Le phénomène urbain est en opposition par rapport à la campagne. Dans l’idéologie allemande, Marx montre que l’opposition ville/campagne constitue une dynamique fondamentale de l’histoire et qu’elle est un reflet de la lutte des classes. Cette opposition ville/campagne reflète l’opposition travail matériel/travail spirituel. Sociologues (Halbwachs, Friedmann) et géographe (P. George) ont repris cette opposition. Or cette dynamique n’a pas été prise en compte par l’Ecole de Chicago, la civilisation américaine ne repose pas sur la campagne, mais sur l’urbanisation première. La campagne y repose sur la conquête de la nature à l’Etat sauvage. Cette opposition ville/campagne est typiquement européenne.
Henri Lefevre s’interroge en 1970 sur cette opposition. Il évoque l’idée d’une urbanisation complète de la société et reprend le thème de la révolution urbaine. Il développe le concept de société urbaine qu’il oppose à société post industrielle ou société post moderne. Il remet en cause, avec Ledrut, Mendras et Duby, cette opposition ville/campagne/ Il constate en fait que l’originalité de la période traversée réside dans l’effacement d la dichotomie ville/campagne.
Comment penser la ville dans cette réalité ? La ville est à la fois système de domination, mais aussi un système de construction possédant un centre et une périphérie. C’est un système contrasté reposant sur un paradoxe parce qu’animé par un système de dynamique en opposition. La ville peut se définir comme un système sous tension (Julien Gracq). Dans sa description du système nantais, il a voulu traduire ce qui restait de la ville dans la mémoire des es habitants. « La ville c’est l’antagonisme qui règne entre un système de pentes nettement centrifuge qui toutes mènent le noyau urbain vers son émiettement périphérique et en regard de la puissance atteinte centrale qui les contrebalance et qui maintient la cohésion de la cité ».
Les forces centripètes.
Le centre urbain traduit l’image d’un espace intégré ou encastré. Polanyi a défini les sociétés traditionnelles comme totalement encastrées. Dans ces sociétés traditionnelles, il est difficile de désencadré l’économique du sociologique et du politique. Le centre urbain est un espace intégré qui se caractérise par la cohabitation de fonctions urbaines et de la multifonctionnalité.

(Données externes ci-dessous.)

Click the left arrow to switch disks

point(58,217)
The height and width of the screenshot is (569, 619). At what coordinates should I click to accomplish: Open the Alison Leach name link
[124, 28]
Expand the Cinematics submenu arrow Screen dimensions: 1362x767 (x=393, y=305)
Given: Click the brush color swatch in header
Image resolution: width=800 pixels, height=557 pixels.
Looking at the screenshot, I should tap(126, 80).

La ville est un centre de gestion à la fois économique et politique, culturel et religieux, administratif et juridique. Ostrovetsky a qualifié le centre de synthèse spatiale. Les centres urbains sont des symboles de nostalgie, dépositaires de toutes les temporalités qu’elles soient du courte ou de longue durée.

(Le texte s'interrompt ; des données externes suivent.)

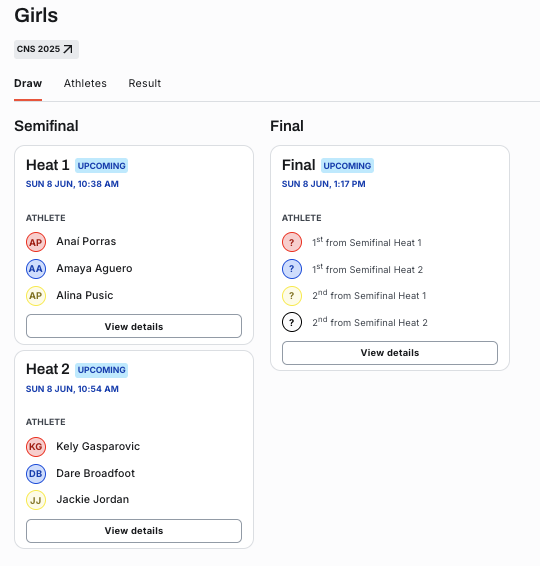Select athlete name Kely Gasparovic

[98, 447]
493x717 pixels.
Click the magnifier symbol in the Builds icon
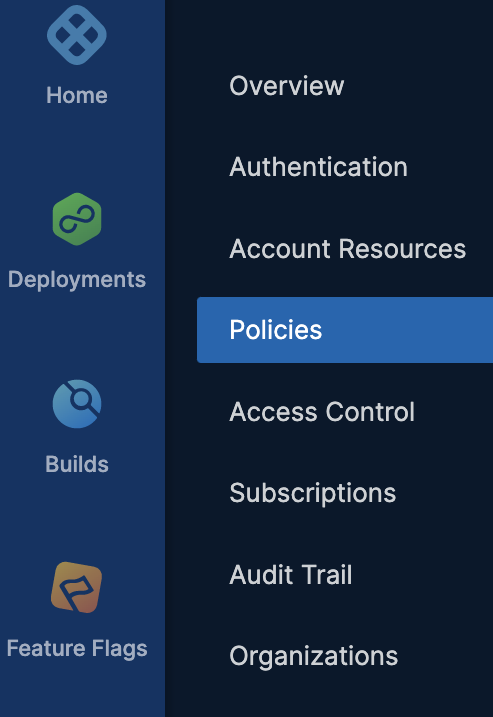coord(82,400)
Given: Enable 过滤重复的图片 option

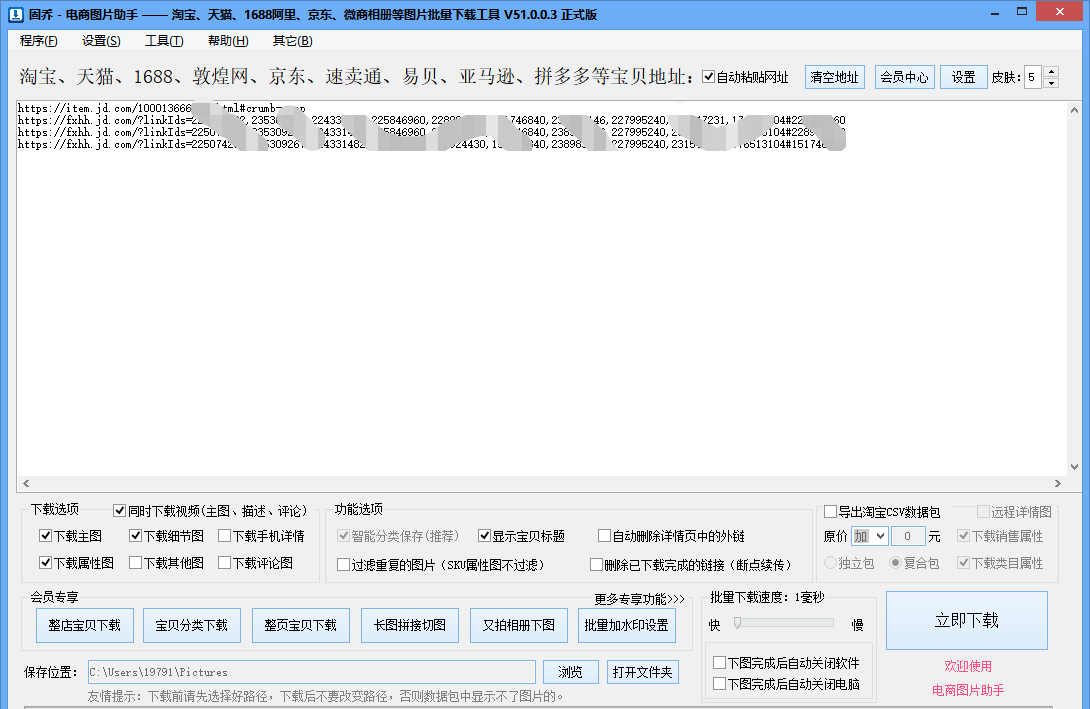Looking at the screenshot, I should click(x=344, y=565).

Le centre urbain est un lieu de synthèse et de fusion entre ses différentes fonctions. Le centre doit être analysé comme une entité, mais il y a toujours des dynamiques relationnelles, y compris l’évitement qui est une des formes. Le centre est à la fois attractif et répulsif.
Les forces centrifuges.
A la périphérie des centres urbains, il y a dissociation des fonctions urbaines ; ceci se caractérise par une juxtaposition d’organisations différenciées. Les spécificités fonctionnelles reposent sur des dynamiques spontanées.
La ville possède de nombreuses fonctions spécifiques :
On assiste à une rationalisation de l’occupation de l’espace, ce qui se traduit souvent par une concentration dans l’espace. La circulation entre les différents espaces est important et introduit des mouvement pendulaires journaliers qui rythment la vie urbaine : déplacent vers le centre le matin, retour vers la périphérie le soir. Ces rythmes conduisent à la volonté d’aménager le temps urbain.
La dynamique sur le temps long concerne les dynamiques résidentielles. La baisse démographique caractérise les centres urbains. Mais à partir de 1980, il y a un réinvestissement du centre de la ville ce qui conduit à une actualisation des quartiers considérés.